The Register-Herald, Beckley, West Virginia

Local News

September 27, 2012

Raleigh schools show progress on WESTEST

While West Virginia submitted an application for a flexibility waiver for No Child Left Behind on Sept. 6, schools are still held accountable for meeting adequate yearly progress on their WESTEST until it is approved.

Each year the adequate progress mark is increased.

Only one county, Tyler County, made adequate yearly progress for 2011-12, but Raleigh County still made significant progress, said Sheila Lucento, Raleigh County Schools counseling and test coordinator.

She noted that Raleigh County had 16 schools, or 57 percent, meet the mark, as compared to 11 schools who met adequate yearly progress for the 2010-11 school year.

In addition, a total of 20 schools, or 71 percent, showed increases in half or more grades tested.

The other eight schools held accountable in the county (which does not include The Academy of Careers and Technology) did see increases in some areas and those that decreased had only minor decreases, at times only a few students per grade level, she said.

She said 79 percent of elementary schools and 40 percent of middle schools met the adequate yearly progress mark.

Math scores for students at or above mastery level increased in grades 3, 4, 5, 6, 7, 8, 10 and 11.

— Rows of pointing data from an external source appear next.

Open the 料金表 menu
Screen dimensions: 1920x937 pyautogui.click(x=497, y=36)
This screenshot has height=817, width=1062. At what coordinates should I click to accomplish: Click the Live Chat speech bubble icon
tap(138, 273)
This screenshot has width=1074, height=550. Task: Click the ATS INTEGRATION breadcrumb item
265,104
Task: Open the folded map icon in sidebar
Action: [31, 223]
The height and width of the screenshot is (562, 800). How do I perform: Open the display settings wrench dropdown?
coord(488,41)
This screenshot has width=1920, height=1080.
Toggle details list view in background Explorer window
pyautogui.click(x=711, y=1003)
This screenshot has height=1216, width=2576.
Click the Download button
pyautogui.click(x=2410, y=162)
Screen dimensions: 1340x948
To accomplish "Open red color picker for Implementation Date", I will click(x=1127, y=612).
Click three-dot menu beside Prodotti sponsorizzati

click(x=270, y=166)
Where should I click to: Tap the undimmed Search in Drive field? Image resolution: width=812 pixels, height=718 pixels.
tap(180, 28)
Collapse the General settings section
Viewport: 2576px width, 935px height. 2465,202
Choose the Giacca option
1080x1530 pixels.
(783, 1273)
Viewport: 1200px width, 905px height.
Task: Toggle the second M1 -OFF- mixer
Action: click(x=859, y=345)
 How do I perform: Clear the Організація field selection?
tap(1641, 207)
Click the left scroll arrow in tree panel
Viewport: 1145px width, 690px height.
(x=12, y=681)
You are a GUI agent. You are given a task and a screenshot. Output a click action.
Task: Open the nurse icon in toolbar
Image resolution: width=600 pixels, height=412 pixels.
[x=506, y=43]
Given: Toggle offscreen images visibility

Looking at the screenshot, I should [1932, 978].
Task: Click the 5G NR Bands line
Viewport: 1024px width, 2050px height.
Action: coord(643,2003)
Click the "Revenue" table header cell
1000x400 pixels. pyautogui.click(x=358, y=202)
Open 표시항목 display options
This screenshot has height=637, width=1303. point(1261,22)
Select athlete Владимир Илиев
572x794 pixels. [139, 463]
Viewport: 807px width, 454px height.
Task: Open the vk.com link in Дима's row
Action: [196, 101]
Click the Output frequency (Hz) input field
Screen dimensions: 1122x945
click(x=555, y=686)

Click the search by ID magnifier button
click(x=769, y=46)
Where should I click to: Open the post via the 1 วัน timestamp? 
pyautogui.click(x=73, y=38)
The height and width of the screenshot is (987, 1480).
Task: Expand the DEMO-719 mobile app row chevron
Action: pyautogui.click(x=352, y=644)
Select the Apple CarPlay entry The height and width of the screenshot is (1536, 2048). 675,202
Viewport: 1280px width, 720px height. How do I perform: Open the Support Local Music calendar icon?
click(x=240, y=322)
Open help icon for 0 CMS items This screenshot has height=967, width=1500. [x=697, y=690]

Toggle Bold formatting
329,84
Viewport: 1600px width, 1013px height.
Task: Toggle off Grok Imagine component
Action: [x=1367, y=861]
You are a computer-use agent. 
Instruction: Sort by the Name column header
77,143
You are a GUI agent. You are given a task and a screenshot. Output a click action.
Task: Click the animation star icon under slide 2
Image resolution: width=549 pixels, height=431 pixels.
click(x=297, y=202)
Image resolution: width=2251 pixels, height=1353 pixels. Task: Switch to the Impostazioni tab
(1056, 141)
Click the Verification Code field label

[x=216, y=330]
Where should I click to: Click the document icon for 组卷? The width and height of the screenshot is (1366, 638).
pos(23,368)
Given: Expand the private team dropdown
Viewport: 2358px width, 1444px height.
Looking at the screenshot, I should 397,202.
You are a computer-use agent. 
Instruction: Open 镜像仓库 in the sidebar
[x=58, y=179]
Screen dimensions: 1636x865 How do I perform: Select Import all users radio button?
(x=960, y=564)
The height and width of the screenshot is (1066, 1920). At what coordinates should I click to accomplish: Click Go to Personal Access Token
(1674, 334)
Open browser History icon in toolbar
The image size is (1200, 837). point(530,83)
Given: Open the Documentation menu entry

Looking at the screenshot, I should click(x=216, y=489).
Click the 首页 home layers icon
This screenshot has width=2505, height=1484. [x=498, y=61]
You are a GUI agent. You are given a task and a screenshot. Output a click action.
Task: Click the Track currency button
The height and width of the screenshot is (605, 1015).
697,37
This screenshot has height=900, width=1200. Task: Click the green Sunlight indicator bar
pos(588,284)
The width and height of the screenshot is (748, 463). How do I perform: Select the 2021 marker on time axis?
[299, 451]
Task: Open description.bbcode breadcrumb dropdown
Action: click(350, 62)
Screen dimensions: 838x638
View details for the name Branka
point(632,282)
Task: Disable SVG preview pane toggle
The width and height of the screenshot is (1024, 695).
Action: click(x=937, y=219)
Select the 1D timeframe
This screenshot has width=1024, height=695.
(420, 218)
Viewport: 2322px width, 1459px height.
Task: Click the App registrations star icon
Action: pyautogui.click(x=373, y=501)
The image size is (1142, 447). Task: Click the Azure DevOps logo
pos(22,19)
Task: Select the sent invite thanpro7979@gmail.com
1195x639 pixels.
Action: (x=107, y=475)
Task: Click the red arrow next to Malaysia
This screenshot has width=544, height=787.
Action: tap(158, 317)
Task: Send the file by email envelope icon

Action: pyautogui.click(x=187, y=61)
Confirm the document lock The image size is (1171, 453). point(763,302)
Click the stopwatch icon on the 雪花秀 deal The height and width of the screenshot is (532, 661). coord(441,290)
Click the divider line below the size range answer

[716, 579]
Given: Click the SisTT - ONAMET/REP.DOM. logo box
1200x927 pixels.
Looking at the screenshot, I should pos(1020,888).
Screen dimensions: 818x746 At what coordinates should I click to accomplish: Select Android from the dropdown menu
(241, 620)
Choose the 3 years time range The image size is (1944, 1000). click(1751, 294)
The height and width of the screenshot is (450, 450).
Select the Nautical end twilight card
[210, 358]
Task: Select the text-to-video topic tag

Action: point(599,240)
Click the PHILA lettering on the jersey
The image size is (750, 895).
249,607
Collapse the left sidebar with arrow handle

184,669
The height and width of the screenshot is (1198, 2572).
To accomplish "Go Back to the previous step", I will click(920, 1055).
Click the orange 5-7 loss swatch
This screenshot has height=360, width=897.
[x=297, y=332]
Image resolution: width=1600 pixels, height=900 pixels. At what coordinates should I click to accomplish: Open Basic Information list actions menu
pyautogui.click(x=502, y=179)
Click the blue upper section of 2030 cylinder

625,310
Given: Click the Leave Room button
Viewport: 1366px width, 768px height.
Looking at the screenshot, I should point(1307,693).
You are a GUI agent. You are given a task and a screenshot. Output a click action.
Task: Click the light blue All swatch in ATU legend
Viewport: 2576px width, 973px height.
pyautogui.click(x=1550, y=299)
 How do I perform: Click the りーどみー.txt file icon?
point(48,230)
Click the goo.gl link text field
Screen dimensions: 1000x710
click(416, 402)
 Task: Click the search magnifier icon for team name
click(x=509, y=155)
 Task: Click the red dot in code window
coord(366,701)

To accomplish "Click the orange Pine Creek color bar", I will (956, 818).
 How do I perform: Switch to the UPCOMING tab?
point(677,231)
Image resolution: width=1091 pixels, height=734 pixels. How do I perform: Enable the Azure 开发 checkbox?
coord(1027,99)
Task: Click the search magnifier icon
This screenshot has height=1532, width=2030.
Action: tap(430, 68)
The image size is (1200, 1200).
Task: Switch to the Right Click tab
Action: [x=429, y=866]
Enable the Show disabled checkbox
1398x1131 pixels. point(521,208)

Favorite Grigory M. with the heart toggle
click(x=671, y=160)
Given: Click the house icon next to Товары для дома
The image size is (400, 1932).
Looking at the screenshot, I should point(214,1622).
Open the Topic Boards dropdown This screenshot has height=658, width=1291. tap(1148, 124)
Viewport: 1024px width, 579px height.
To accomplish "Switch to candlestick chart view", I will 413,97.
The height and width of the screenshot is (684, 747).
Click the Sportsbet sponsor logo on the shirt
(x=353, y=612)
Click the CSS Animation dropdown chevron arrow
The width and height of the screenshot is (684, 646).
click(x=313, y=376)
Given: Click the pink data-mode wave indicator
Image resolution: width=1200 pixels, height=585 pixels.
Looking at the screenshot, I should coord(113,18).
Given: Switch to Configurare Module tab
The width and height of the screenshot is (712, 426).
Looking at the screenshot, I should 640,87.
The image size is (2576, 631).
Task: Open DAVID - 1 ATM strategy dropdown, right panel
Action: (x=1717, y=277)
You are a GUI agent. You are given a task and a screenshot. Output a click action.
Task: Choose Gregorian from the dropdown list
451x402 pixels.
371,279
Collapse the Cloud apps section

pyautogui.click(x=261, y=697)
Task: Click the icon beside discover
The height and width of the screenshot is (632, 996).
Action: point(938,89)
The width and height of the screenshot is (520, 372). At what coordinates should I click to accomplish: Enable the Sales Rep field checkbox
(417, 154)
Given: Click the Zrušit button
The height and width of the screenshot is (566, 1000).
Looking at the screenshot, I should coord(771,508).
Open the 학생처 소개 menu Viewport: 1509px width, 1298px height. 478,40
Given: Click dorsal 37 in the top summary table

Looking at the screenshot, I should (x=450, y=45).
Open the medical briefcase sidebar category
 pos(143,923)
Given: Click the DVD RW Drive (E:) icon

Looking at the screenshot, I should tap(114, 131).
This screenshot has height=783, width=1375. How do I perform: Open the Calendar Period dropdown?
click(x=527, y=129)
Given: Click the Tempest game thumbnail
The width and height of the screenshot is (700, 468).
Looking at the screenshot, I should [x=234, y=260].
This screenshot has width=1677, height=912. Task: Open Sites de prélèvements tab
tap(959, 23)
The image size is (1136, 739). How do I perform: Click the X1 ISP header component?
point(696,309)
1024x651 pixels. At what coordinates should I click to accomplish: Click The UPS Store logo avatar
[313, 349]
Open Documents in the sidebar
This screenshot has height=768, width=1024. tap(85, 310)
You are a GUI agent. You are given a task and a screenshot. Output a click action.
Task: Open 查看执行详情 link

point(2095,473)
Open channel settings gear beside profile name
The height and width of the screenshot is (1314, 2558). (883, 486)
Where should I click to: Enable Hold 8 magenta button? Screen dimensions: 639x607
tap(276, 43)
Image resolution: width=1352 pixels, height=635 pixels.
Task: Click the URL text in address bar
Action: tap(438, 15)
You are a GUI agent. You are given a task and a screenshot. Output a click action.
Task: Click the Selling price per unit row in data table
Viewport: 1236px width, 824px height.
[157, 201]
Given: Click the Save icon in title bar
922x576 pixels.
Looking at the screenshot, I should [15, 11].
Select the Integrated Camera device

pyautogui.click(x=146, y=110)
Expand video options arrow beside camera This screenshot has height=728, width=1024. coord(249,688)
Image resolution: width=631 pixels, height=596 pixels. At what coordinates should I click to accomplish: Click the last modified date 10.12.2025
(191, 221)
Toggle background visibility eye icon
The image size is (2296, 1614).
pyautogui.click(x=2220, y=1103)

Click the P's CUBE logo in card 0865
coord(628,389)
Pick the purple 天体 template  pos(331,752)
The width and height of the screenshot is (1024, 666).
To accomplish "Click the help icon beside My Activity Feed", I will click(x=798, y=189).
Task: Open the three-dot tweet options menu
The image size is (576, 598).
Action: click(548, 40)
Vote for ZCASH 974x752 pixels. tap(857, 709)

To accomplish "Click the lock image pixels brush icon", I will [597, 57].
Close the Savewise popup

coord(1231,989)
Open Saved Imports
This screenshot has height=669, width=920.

Grade three increased the most — with 16 percent.

She explained that math scores did decrease in grade 9; however, the math WESTEST is primarily Algebra 1, a subject not all ninth-graders have taken.

When the county implements the new core standards, Math 1 will encompass elements of algebra and students should be better prepared, she said.

She also noted that statewide, ninth grades showed the lowest math scores.

Raleigh County reading and language arts saw improvement in grades 3, 5, 10, and remained the same in 11.

Grades 4, 6, 7, 8, and 9 decreased between 2 and 5 percent.

Lucento noted that state scores also decreased in grades 4, 7 and 8, but Raleigh County scored higher than the state average.

Of those schools that did not meet adequate yearly progress, three did not meet it for the first time.

Lucento explained that Coal City Elementary did not meet the mark only because of math test scores within the low-socioeconomic subgroup.

Liberty and Shady Spring high schools both met the standards on their test scores but did not meet adequate yearly progress for the first time this year because of their graduation rates.

High schools must show a constant increase in graduation rates.

She said the two schools decreased only about one-tenth a percent.

“That why you really have to look at all the facts and not just the single numbers when you look at AYP,” she added.